Specifically, in order for the column frame 20 in a folded state to be arranged to stand, the column frame 20 is moved to swing about the coupling fixed member 61 of the coupling tool 60 (see FIG. 6). Then, the upper end portion of the column frame 20 which is arranged to stand is moved to slide in a longitudinal direction (see FIGS. 7 and 8). In the illustrated example, the insertion hole 62A is formed in the shape of a long hole along the longitudinal direction of the column frame 20, and is provided such that the column frame 20 is moved to slide along the insertion hole 62A in the longitudinal direction (see FIG. 7).

In an actual procedure, when the prefabricated house P is assembled, the roof panel 10 which is lifted is lowered, and thus the position of the column frame 20 is relatively moved to slide. When as described above, the column frame 20 is move to slide along the insertion hole 62A in the longitudinal direction, the gable lower surface of the roof panel 10 is overlaid on the top plate 21 of the column frame 20 (see FIG. 8). At the same time, the gable beam 22 is stored in the roof beam 11, and thus it is possible to enhance waterproof performance.

When the column frame 20 is in the folded state, the position of the column frame 20 can be moved to slide horizontally along the insertion hole 62A, and thus it is possible to perform compact storage (see FIG. 5).

The configuration of the prefabricated house P in the present invention is not limited to the illustrated example, and the configurations and the shapes of the roof panel 10, the column frame 20, the eaves gutter 50 and the like can be arbitrarily changed.
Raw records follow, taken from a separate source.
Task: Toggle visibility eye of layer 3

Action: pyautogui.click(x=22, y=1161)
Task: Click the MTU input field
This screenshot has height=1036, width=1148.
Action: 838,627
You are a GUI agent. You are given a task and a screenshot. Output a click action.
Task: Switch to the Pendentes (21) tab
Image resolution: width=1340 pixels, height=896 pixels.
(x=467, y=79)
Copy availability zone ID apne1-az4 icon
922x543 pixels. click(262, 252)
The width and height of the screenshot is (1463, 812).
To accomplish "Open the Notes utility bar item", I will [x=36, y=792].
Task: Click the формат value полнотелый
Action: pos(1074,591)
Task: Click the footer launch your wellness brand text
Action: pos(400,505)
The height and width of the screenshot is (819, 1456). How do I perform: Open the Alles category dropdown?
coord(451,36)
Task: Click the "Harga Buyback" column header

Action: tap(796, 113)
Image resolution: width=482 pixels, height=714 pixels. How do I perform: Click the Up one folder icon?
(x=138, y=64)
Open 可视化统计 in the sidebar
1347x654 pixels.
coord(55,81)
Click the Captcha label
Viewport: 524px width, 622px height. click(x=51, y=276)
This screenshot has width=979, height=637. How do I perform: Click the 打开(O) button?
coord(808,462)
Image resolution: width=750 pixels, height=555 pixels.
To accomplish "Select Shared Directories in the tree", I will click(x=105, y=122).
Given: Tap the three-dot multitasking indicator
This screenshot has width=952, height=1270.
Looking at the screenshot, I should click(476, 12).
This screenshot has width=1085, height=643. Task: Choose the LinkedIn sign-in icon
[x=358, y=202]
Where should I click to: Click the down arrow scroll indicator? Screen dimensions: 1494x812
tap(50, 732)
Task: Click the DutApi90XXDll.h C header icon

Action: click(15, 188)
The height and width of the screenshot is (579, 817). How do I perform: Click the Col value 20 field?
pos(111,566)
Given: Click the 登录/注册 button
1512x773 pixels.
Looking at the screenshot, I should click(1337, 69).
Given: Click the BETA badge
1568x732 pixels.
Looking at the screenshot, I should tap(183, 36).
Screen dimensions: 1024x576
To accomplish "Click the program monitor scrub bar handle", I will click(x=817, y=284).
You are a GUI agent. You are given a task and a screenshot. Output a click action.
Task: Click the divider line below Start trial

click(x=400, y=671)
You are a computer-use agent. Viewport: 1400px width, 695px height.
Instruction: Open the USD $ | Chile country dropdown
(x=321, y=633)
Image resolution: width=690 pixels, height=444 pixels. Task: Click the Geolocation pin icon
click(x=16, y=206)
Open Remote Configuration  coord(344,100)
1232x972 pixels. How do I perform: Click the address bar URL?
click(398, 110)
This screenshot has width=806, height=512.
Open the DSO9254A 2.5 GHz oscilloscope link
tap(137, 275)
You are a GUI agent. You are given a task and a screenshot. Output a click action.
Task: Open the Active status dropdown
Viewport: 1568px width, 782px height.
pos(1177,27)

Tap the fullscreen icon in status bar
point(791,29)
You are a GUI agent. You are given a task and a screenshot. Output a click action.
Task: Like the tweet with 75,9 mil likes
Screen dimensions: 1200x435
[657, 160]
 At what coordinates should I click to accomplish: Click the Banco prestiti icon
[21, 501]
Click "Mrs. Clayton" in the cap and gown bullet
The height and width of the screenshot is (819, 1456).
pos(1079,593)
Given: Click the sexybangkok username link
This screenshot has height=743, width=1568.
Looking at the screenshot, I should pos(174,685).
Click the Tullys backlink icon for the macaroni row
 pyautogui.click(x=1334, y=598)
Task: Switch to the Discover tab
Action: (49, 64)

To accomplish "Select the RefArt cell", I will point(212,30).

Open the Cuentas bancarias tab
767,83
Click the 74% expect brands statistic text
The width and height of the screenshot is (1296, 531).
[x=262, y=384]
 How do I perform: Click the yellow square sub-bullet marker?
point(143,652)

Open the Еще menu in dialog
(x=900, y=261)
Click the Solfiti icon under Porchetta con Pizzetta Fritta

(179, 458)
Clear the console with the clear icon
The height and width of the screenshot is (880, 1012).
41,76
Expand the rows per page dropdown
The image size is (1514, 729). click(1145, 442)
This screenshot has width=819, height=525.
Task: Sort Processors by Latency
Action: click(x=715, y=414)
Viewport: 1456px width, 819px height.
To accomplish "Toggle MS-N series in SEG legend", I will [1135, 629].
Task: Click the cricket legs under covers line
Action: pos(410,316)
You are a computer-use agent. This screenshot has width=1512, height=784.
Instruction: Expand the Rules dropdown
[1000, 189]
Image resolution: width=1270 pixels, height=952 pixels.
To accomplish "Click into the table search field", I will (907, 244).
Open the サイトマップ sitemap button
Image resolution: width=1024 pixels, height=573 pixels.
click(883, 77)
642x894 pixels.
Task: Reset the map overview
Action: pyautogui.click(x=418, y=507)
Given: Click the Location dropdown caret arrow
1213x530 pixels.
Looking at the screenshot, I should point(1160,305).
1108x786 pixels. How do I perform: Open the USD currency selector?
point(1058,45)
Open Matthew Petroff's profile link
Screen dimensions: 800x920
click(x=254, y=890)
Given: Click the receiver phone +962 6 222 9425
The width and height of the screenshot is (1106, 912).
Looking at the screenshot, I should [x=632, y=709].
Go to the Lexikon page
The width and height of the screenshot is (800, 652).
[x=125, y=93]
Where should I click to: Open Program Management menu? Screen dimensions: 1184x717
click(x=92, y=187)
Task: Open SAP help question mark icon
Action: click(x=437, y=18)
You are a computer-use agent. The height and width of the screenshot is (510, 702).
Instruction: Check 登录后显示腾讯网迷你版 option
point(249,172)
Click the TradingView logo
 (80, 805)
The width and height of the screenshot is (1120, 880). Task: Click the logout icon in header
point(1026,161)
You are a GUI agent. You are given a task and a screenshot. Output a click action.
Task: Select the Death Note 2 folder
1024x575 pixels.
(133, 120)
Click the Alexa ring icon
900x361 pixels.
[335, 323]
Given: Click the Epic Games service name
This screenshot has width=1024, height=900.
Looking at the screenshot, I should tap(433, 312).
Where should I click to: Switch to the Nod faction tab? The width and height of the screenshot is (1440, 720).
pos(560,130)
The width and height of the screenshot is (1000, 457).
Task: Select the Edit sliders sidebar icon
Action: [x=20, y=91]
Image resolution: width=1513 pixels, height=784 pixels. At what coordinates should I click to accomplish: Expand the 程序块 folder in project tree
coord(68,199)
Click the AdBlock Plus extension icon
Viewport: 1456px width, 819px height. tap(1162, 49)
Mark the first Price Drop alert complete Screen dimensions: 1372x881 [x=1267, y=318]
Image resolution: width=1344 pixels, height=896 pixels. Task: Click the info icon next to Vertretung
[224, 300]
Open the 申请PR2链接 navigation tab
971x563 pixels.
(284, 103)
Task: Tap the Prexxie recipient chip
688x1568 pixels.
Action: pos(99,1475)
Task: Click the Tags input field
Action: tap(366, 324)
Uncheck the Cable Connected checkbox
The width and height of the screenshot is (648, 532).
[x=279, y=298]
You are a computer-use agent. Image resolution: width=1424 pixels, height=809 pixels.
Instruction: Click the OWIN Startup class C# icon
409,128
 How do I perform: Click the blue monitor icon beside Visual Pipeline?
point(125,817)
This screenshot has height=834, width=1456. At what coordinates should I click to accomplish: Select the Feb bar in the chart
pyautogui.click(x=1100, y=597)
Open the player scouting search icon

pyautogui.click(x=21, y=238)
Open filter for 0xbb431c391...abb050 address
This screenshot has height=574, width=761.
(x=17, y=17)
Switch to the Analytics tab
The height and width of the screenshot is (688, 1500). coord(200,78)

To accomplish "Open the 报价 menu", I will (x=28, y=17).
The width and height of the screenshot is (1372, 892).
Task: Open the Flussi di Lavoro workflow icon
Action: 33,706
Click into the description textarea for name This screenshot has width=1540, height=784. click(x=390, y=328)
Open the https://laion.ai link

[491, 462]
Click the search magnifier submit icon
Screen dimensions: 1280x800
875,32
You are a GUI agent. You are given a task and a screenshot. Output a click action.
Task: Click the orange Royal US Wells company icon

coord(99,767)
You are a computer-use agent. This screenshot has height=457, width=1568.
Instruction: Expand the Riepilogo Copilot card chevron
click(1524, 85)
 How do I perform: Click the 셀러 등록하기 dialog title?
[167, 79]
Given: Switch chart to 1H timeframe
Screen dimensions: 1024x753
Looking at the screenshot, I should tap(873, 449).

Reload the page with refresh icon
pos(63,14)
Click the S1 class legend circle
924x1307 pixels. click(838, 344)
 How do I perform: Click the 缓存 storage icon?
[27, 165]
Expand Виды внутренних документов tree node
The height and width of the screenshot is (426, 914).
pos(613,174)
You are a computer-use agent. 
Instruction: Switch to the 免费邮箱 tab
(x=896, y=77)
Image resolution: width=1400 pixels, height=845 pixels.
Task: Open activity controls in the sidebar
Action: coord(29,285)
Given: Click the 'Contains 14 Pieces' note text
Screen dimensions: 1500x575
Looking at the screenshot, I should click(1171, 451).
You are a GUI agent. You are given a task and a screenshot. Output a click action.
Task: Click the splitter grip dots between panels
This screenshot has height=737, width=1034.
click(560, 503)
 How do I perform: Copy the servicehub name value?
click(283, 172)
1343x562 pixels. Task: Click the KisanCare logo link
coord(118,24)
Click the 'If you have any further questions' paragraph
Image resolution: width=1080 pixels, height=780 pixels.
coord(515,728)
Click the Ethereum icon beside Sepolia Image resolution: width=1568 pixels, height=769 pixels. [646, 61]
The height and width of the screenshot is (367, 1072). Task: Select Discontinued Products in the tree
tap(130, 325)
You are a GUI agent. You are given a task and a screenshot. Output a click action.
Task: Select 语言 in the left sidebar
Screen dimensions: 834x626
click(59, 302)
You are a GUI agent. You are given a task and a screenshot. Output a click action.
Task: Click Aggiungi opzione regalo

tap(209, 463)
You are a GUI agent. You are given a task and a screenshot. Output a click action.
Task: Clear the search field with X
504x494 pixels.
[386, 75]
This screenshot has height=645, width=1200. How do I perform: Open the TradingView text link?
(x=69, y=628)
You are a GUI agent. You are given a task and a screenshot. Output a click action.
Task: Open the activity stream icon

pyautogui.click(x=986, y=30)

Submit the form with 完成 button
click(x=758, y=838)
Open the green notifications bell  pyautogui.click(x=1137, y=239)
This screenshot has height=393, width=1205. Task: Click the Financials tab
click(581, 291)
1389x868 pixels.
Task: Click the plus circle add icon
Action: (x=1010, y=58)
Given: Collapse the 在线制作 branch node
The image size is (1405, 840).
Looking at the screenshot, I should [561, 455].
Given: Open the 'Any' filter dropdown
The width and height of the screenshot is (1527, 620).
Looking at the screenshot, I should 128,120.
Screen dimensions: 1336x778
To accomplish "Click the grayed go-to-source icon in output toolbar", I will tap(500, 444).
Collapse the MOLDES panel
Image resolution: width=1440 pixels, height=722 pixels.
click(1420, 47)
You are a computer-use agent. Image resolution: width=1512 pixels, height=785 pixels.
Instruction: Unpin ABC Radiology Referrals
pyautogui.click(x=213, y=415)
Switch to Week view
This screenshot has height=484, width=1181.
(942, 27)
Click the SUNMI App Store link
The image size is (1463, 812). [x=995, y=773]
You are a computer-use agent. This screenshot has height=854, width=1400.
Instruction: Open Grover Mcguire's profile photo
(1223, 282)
The design can freely be changed without departing from the spirit of the present invention.

REFERENCE SIGNS LIST

P prefabricated house

10 roof panel

11 roof beam

20 column frame

21 top plate

21A concave portion

22 gable beam

30 wall panel

40 floor panel

50 eaves gutter

60 coupling tool

61 coupling fixed member

61A coupling pin

62 swing fixed member

62A insertion hole

Claims

1. A column frame structure for a prefabricated house, wherein in a prefabricated house in which a column frame is foldably fitted onto a floor panel, in which a roof panel is stacked on the column frame and which is transported, when the prefabricated house is assembled, an outside surface of a gable end portion in the roof panel is prevented from being protruded beyond an outside surface of the column frame on a gable that is arranged to stand, an eaves gutter is installed so as to extend downward from the gable end portion in the roof panel and the eaves gutter is prevented from being protruded outward beyond the outside surface of the column frame on the gable.

2. The column frame structure for a prefabricated house according to claim 1, wherein a top plate which makes contact with a lower surface of the gable end portion in the roof panel is provided on an upper end portion of the column frame, and a concave portion is formed in a part of the top plate which makes contact with the eaves gutter such that an outside surface of the eaves gutter which is overlaid on the concave portion coincides with the outside surface of the column frame on the gable.

3. The column frame structure for a prefabricated house according to claim 1, wherein a gable beam which is arranged along a gable of the roof panel is mutually provided in the upper end portion of the column frame, the gable beam swings together with the column frame and when the prefabricated house is assembled, a gable lower surface of a roof beam which supports the roof panel is overlaid on an upper end portion of the gable beam.

4. The column frame structure for a prefabricated house according to any one of claim 1, wherein the column frame is coupled with a coupling tool formed with a coupling fixed member which is fixed to a gable of the roof beam and a swing fixed member which is swingably coupled to the coupling fixed member and which is fixed to a side surface of the column frame on a side of the upper end portion, an insertion hole through which a coupling pin that is provided on a side surface of the coupling fixed member so as to be protruded is inserted is formed in the coupling fixed member and the insertion hole is formed in a shape of a long hole such that the upper end portion of the column frame which is arranged to stand when the prefabricated house is assembled is moved in a longitudinal direction.